↓↓↓

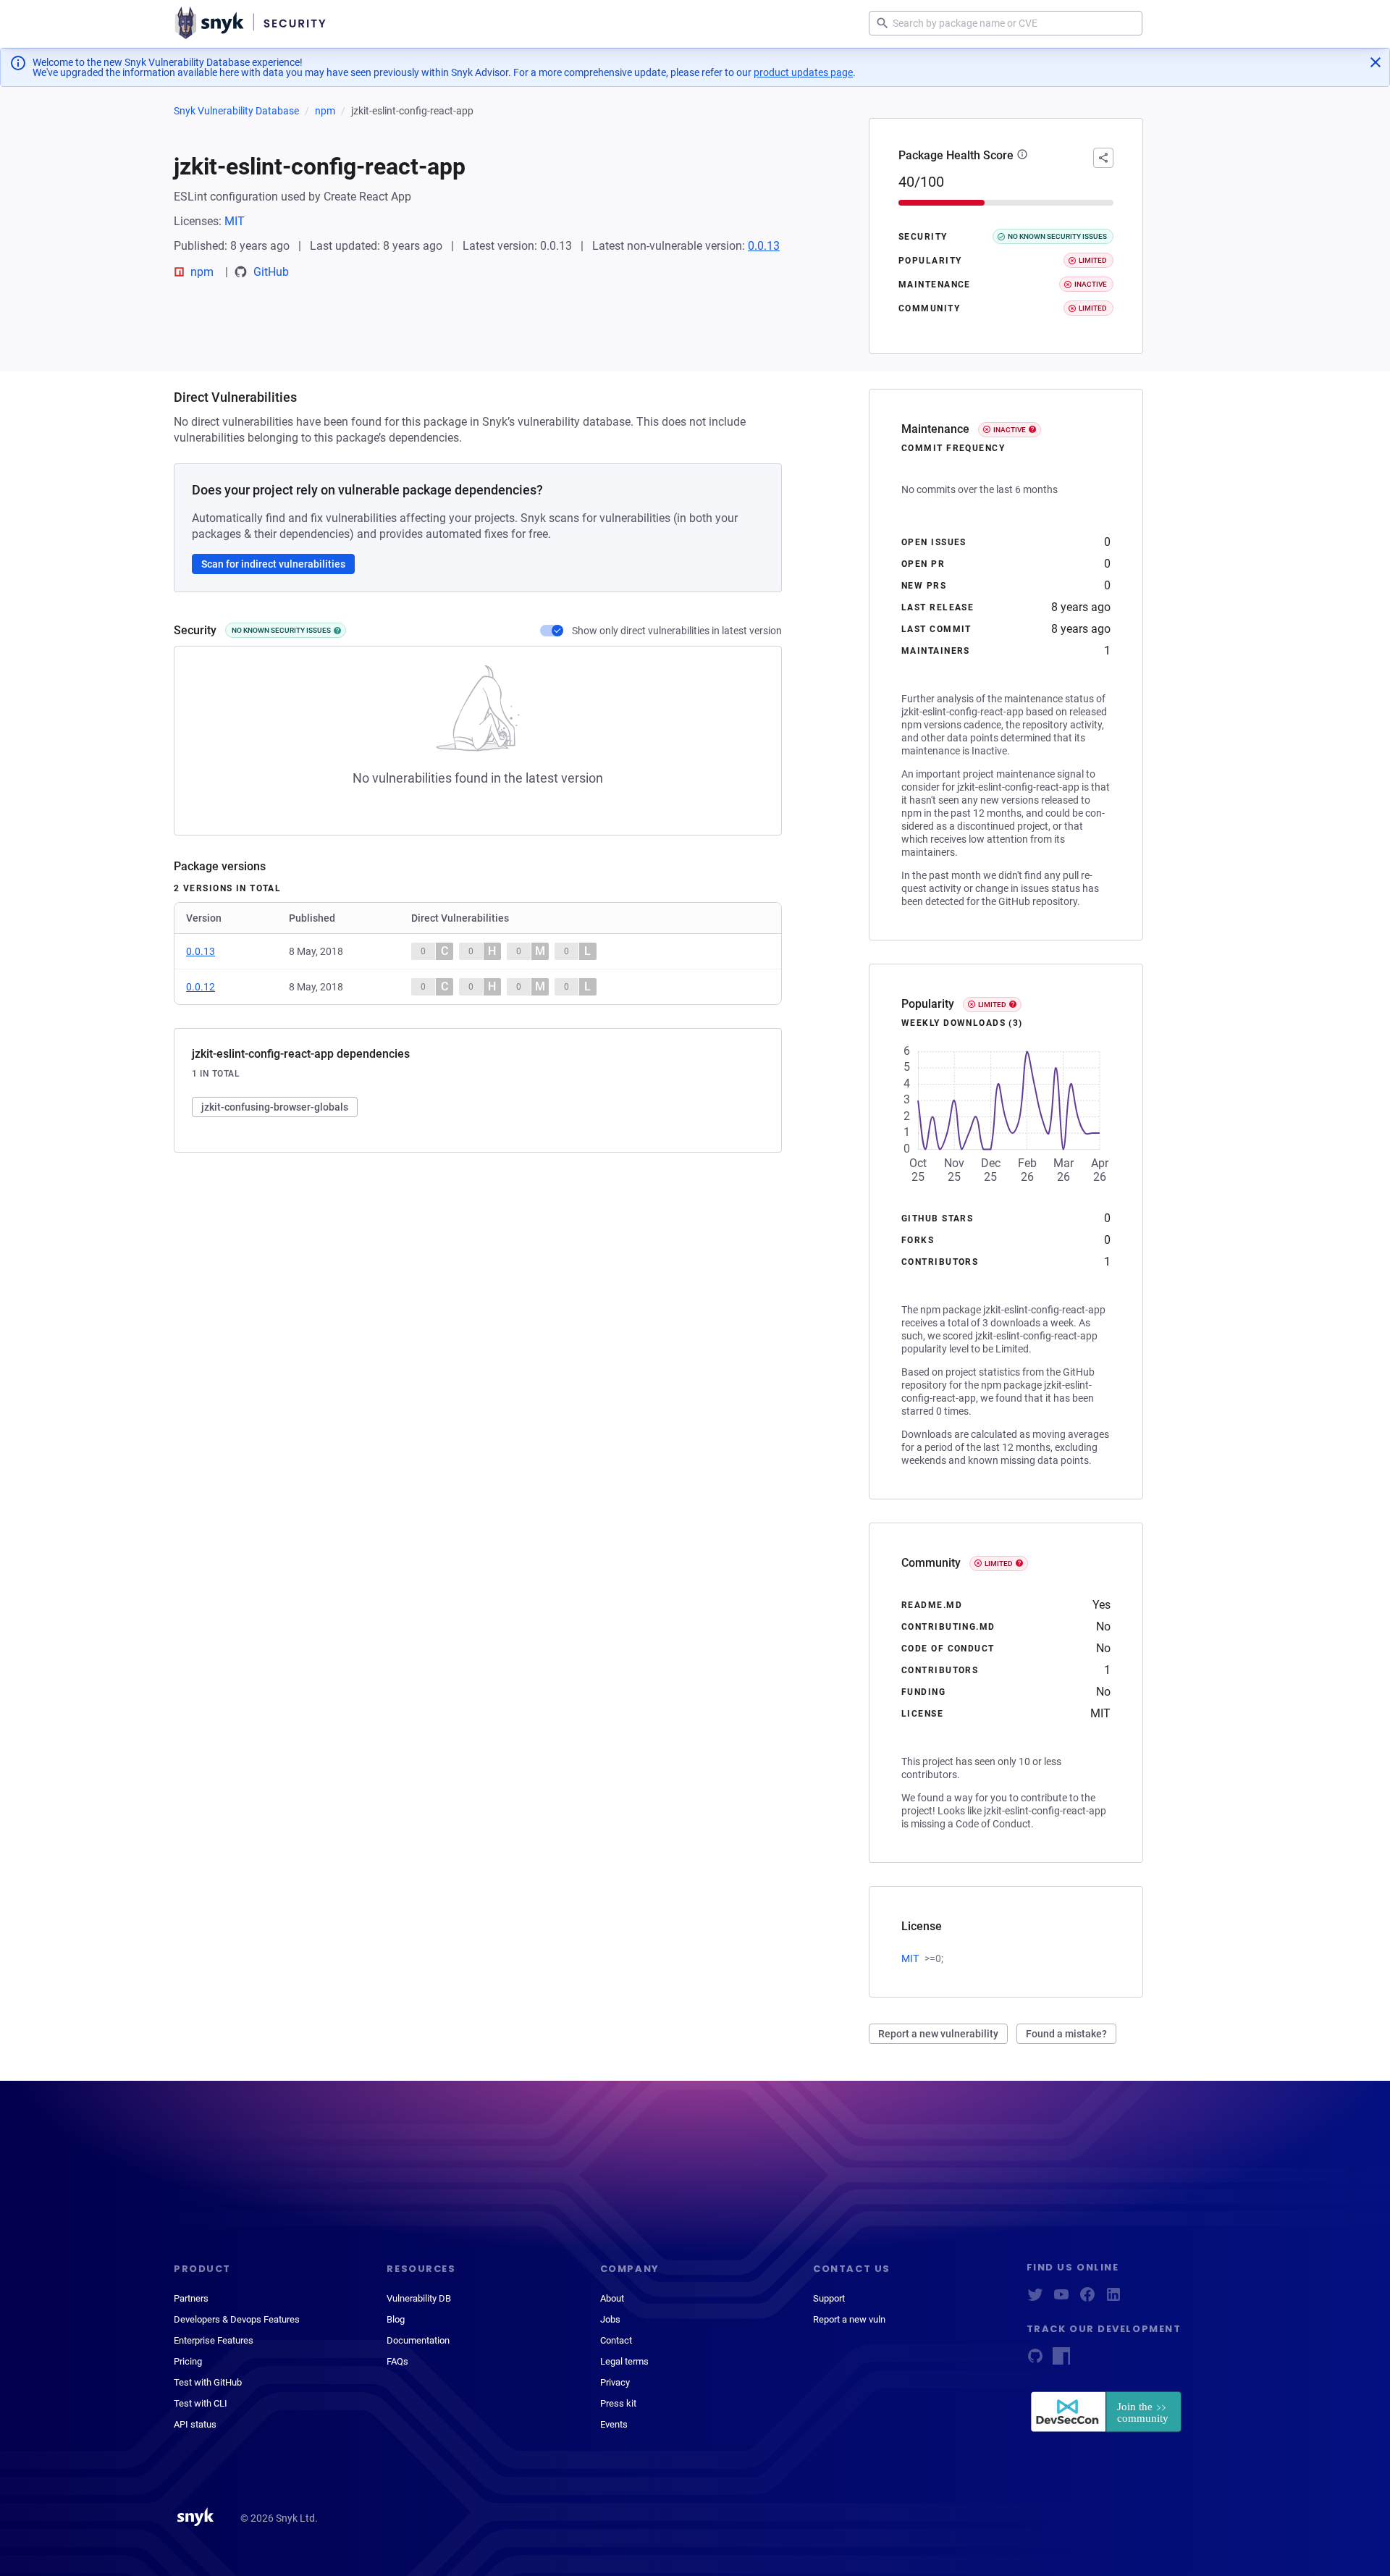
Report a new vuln (849, 2319)
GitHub (271, 272)
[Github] (1035, 2360)
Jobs (610, 2319)
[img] (337, 630)
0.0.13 (764, 246)
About (612, 2298)
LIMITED (992, 1005)
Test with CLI (200, 2403)
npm (325, 111)
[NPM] (1061, 2360)
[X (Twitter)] (1035, 2299)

↑↑↑

* [REQUIREMENT]: Pictures are to be dropped; every line of the records is to be returned unchanged.

* [THE ANSWER]:
Report a new vuln (849, 2319)
GitHub (271, 272)
[Github] (1035, 2360)
Jobs (610, 2319)
[img] (337, 630)
0.0.13 (764, 246)
About (612, 2298)
LIMITED (992, 1005)
Test with CLI (200, 2403)
npm (325, 111)
[NPM] (1061, 2360)
[X (Twitter)] (1035, 2299)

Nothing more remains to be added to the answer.